The Meaning of Poldark Striding Topless Out of the Sea

Patrick Freyne: Poldark’s full of existential conundrums. And heaving, glistening chests


This week my column is an essay that I have titled The Meaning of Poldark Striding Topless Out of the Sea. The new series of Poldark (Sunday, BBC One) starts underwater off the Cornwall coast with Poldark (Aidan Turner) swimming by the camera like a merman in an ad for smellgood lotion (aftershave) or maybe like a particularly muscular sea-lion cub looking for his mother.

"Finally!" says you. "A season of Poldark set under the sea. It was inevitable."
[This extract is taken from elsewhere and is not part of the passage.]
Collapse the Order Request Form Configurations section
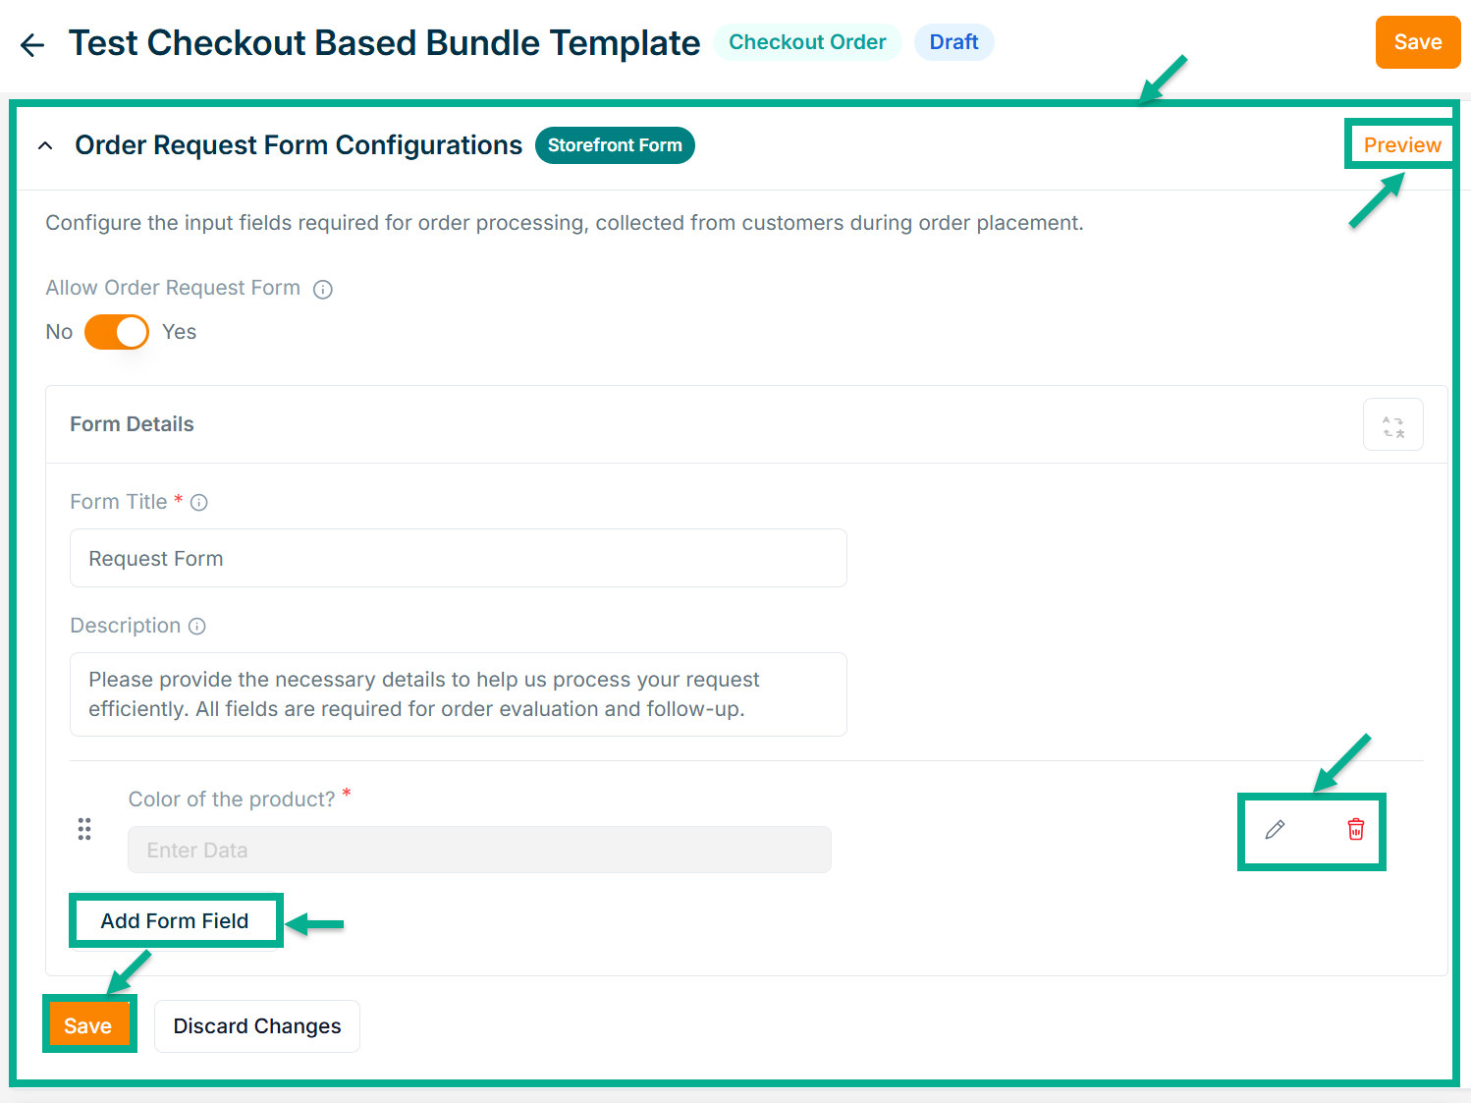This screenshot has height=1103, width=1471. (x=45, y=146)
But, no, then we get a long shot of the hunky aristocrat striding purposefully out of the water. He has no shirt on, and his body is glistening with seawater. His dark hair is tousled. His eyes are soulful. The cliffs of Cornwall seem to call to him. "Sexxxy Poooldaaaark," they seem to say, unaware that this is a form of harassment, because they are cliffs from another time. Just out of shot some anachronistic career women are drinking Diet Coke or, possibly, diet laudanum, it being the 18th century. Then someone says aloud, "Poldark? More like Phwoahdark!"

Full disclosure: it was you. You said that.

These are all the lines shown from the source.